START TEXT BLOCK

Ad networks like Tremor Video aren’t aiming to compete with the premium publishers, said Jason Krebs, SVP and Chief Media Officer for Tremor, who was a panelist in the Beet.TV Leadership Webcast which originated in the AOL Studios in New York last month.
Instead, Tremor focuses on selling reach, frequency and engagement, while premium sites sell brand adjacency, custom ideas and a permanent position to advertisers, Krebs said during a discussion on whether ad networks and exchanges potentially commoditize video ad pricing.
Tremor is one of the first video ad networks to sell pre-rolls on a cost-per-engagement basis. That’s an important metric because engagement is a sought-after measurement by advertisers and it’s one that’s been hard to come by so far on the Web. With cost-per-engagement units, advertisers only pay when viewers engage with the ad.
“The cost is relative to the value of what you are providing to the consumers,” Krebs said. “If you have a good message to tell, we will make sure it finds its home with the right audience.”
According to comScore, Tremo Video is the largest online video network.
Also in this segment, Molly Sugarman of Horizon Media, the biggest independent media buying shop, speaks about the value of engagement around video.

END TEXT BLOCK

EXERCISE INSTRUCTIONS:
Answer these questions using the article on video ad networks above.
1. What title does Jason Krebs hold at Tremor?
2. On what basis does Tremor sell pre-rolls?
3. What company is Molly Sugarman with?

START INFORMATION PROVIDED

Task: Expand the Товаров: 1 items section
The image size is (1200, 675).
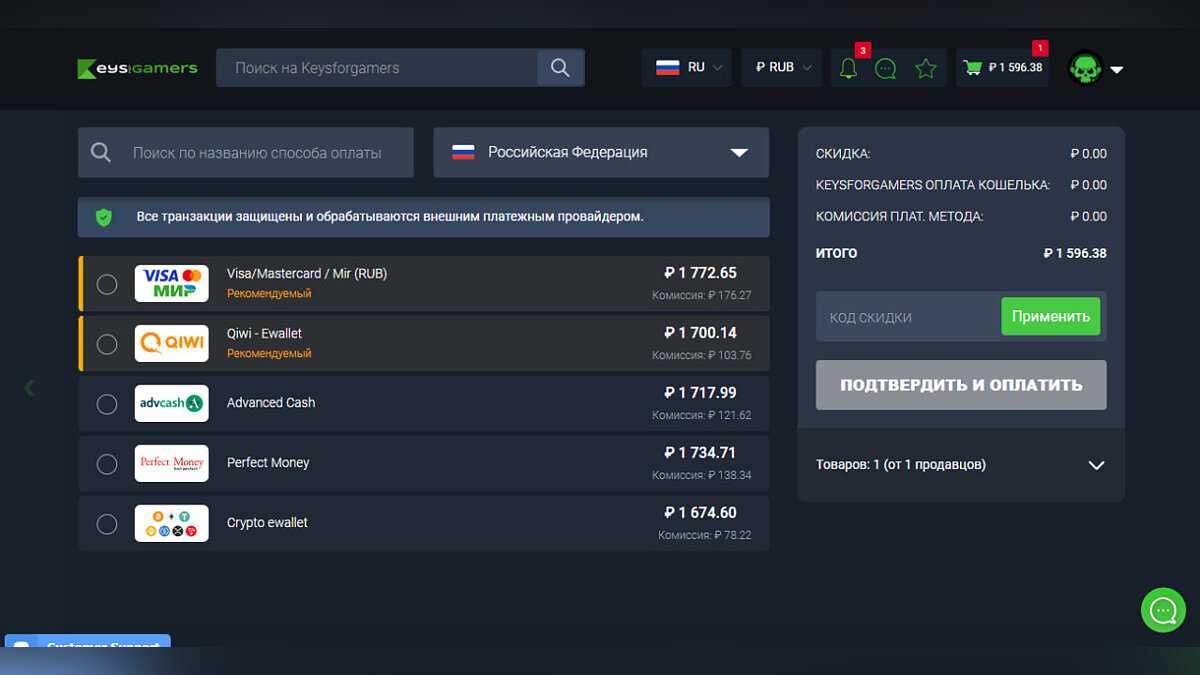Action: pyautogui.click(x=960, y=465)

END INFORMATION PROVIDED

SOLVED EXERCISE:
1. SVP and Chief Media Officer
2. Cost-per-engagement
3. Horizon Media